Now, we wish to find a $q$ between $1$ and $n$ such that $xq$ is within $\frac{1}{n}$ of some integer. Let $\{a\}$ denote the fractional part of $a$. Now, we sort the pigeons $\{x\},\{2x\}, ... , \{nx\}$ into the holes $(0, 1/n), (1/n, 2/n), ... , ((n - 1)/n, 1).$ If any pigeon falls into the first hole, we are done. Therefore assume otherwise; then some two pigeons $\{ix\}, \{jx\} \in (k/n, (k+1)/n)$ for $1 \leq k < n$. Assume, without loss of generality, that $j-i > 0$. Then we have that $\{(j-i)x\}$ must fall into the first or last hole, contradiction.
I got everything except the last line of the proof: Then we have that $\{(j-i)x\}$ must fall into the first or last hole, contradiction. How does it follow? And isn't the proof incomplete if $\{(j-i)x\}$ falls into the last hole?

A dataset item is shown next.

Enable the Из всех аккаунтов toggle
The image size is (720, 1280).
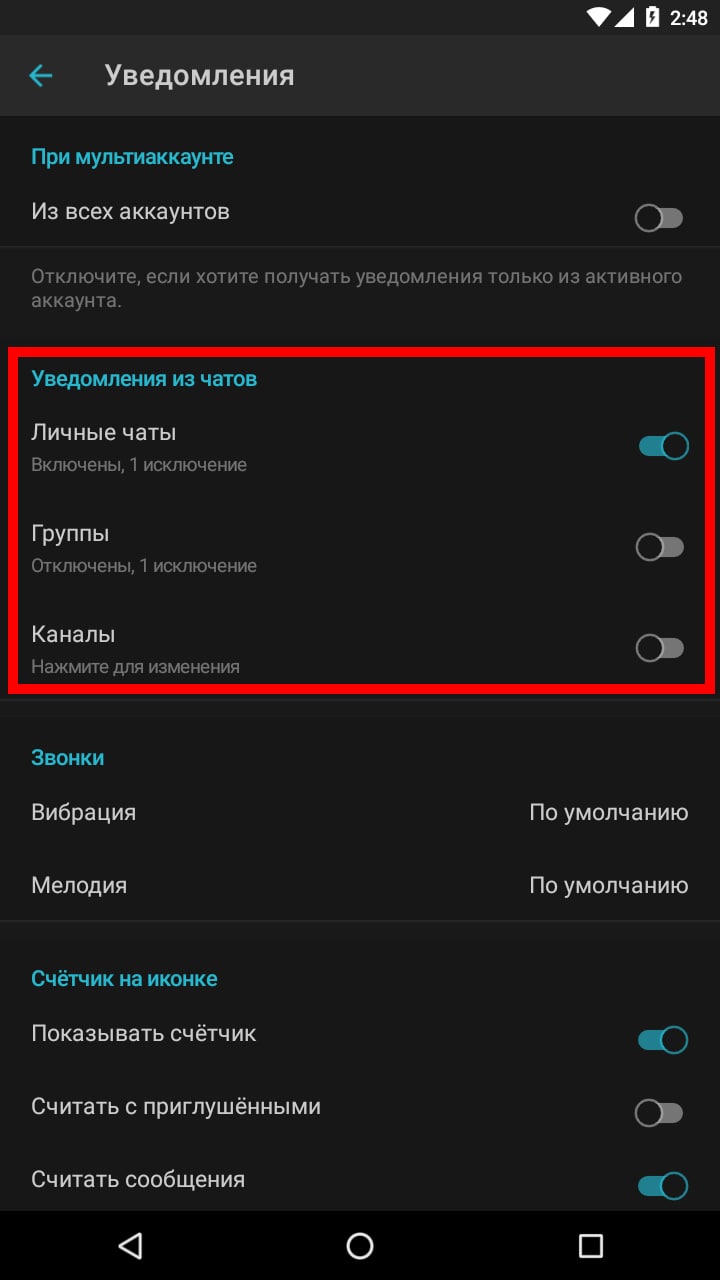pos(660,218)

Note that since $\{ ix \}$, $\{ jx \}\in (k/n, (k+1)/n)$ then their difference is at most $(k+1)/n - k/n = 1/n$. Hence the fractional parts of $\{ ix \}$ and $\{ jx \}$ differ by at most $1/n$. So subtracting $ix$ from $jx$ we obtain a number that is within $1/n$ of an integer, hence $\{ (j-i)x \}$ is in the first or last hole.
If it is in the first hole then you can see how the problem is solved. If it is in the last hole then (setting $j-i = q$) we have $qx = p - y$ for some integer $p$ and $0< y < 1/n$. So $qx - p = -y$ and taking absolute values $ |qx - p| < |-y| = y < 1/n$.